• **Written problem**:
Retype the lines below exactly as they appear, from the line with "Click the back navigation arrow" to the line with "will (x=299, y=465).", including both of those lines.

Item position entries

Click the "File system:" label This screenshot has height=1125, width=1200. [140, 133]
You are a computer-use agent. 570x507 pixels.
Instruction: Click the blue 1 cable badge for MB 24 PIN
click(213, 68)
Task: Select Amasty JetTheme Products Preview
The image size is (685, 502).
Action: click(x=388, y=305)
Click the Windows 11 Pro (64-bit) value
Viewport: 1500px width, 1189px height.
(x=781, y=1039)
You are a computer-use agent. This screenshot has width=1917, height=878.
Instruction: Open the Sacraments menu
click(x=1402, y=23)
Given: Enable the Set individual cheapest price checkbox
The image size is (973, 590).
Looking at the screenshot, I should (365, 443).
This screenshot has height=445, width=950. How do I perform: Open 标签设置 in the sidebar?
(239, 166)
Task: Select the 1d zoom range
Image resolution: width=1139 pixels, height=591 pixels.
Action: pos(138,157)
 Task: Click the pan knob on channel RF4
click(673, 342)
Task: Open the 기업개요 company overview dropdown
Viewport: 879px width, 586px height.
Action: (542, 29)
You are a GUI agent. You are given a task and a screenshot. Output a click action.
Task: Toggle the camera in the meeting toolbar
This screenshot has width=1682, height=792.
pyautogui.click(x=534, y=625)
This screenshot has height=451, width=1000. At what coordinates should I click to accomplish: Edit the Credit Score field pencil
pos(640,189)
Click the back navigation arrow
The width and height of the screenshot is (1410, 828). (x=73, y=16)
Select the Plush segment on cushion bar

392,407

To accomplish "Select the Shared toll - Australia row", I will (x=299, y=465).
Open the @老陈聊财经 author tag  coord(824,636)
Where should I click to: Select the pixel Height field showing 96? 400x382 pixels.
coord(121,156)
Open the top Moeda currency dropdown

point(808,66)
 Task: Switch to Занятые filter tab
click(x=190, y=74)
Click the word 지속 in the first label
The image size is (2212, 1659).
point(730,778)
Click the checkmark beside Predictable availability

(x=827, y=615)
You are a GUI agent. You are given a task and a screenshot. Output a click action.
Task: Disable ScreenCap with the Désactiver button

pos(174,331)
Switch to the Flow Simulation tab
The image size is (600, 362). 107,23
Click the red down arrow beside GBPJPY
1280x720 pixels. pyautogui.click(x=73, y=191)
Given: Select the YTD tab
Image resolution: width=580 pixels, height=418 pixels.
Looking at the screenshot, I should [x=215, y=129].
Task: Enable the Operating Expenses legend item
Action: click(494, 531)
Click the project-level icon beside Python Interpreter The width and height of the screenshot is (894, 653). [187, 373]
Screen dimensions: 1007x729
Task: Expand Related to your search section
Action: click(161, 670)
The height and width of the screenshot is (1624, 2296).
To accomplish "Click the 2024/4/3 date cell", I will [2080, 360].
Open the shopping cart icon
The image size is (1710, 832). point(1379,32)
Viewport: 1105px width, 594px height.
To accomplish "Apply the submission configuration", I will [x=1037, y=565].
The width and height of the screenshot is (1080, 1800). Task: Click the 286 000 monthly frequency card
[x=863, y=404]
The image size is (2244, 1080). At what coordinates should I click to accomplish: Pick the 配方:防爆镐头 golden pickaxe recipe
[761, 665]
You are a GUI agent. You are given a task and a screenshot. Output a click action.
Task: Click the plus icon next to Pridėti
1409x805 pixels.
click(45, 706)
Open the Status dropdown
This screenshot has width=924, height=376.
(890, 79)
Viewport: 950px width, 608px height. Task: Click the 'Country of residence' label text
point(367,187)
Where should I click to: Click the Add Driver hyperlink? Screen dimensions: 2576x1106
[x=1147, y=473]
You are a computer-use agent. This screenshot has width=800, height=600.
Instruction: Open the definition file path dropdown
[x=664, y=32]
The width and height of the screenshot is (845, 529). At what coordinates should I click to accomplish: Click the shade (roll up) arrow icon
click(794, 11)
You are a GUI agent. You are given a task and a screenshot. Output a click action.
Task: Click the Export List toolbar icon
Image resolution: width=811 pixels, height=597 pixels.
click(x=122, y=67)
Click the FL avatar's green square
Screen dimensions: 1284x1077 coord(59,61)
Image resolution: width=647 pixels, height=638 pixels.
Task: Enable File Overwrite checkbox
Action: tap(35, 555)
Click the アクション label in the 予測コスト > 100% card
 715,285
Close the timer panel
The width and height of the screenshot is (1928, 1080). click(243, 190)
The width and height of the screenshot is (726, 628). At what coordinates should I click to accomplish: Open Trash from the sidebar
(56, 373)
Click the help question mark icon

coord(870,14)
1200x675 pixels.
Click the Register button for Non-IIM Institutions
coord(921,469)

• **Written response**:
Click the back navigation arrow
The width and height of the screenshot is (1410, 828). (x=73, y=16)
Select the Plush segment on cushion bar

392,407

To accomplish "Select the Shared toll - Australia row", I will (x=299, y=465).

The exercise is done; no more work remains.